##### Text block #####
Now, Labour's part comes into play - they start protesting about how disastrous all these cuts are. Of course, cutting the arts is not disastrous in the least. Other than a few Guardian readers and the people involved in producting kabuki theatre, or plays about paraplegic lesbians in Iran, no-one else is affected. Certainly not the people who spend their money going to see Toy Story 3.

The effect of this is that people start to see that actually, cutting parts of government aren't too scary.

At the same time, the Conservatives have cleverly left the NHS alone. The NHS is totemic for Labour, the NHS is also something that a lot of people don't use that much (unless they're old). But a lot of people know about good and bad schools, and how terrible many of them are, and many parents in good schools would opt for private schools, if they could afford it. Parent-run schools are going to take off like a rocket. People are going to meet people whose kids are at parent-run schools who will have great stories about how much better their schools are than under the old LEA. This then sets up the government to go after health afterwards.
##### Given information #####
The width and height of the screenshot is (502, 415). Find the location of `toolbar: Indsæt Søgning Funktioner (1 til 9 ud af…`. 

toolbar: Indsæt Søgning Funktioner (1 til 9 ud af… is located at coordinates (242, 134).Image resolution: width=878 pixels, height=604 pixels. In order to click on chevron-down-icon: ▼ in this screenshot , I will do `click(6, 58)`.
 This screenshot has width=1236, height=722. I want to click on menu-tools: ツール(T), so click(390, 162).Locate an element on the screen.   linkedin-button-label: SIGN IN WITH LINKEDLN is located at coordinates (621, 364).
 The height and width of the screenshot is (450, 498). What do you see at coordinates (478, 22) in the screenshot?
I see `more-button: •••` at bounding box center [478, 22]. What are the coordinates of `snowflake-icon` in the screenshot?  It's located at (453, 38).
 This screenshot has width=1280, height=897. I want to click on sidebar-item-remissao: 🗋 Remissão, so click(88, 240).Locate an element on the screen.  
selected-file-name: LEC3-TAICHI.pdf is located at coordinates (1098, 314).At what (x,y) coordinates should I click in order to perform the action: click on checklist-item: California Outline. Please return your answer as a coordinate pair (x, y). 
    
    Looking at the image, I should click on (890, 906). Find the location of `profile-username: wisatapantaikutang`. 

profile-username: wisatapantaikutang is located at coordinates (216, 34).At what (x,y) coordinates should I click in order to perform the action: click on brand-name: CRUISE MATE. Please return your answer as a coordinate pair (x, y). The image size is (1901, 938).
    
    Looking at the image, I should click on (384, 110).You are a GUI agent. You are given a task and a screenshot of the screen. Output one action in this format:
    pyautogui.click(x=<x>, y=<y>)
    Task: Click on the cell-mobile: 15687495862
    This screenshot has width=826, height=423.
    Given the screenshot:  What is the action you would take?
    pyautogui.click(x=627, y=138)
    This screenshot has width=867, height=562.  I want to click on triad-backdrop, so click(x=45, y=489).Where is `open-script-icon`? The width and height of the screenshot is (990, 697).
#####
=== Your assignment ===
Write out the passage on government spending cuts from "The effect of" up to and including "after health afterwards.". The records bear no relation to the passage on government spending cuts.

=== Problem solution ===
The effect of this is that people start to see that actually, cutting parts of government aren't too scary.

At the same time, the Conservatives have cleverly left the NHS alone. The NHS is totemic for Labour, the NHS is also something that a lot of people don't use that much (unless they're old). But a lot of people know about good and bad schools, and how terrible many of them are, and many parents in good schools would opt for private schools, if they could afford it. Parent-run schools are going to take off like a rocket. People are going to meet people whose kids are at parent-run schools who will have great stories about how much better their schools are than under the old LEA. This then sets up the government to go after health afterwards.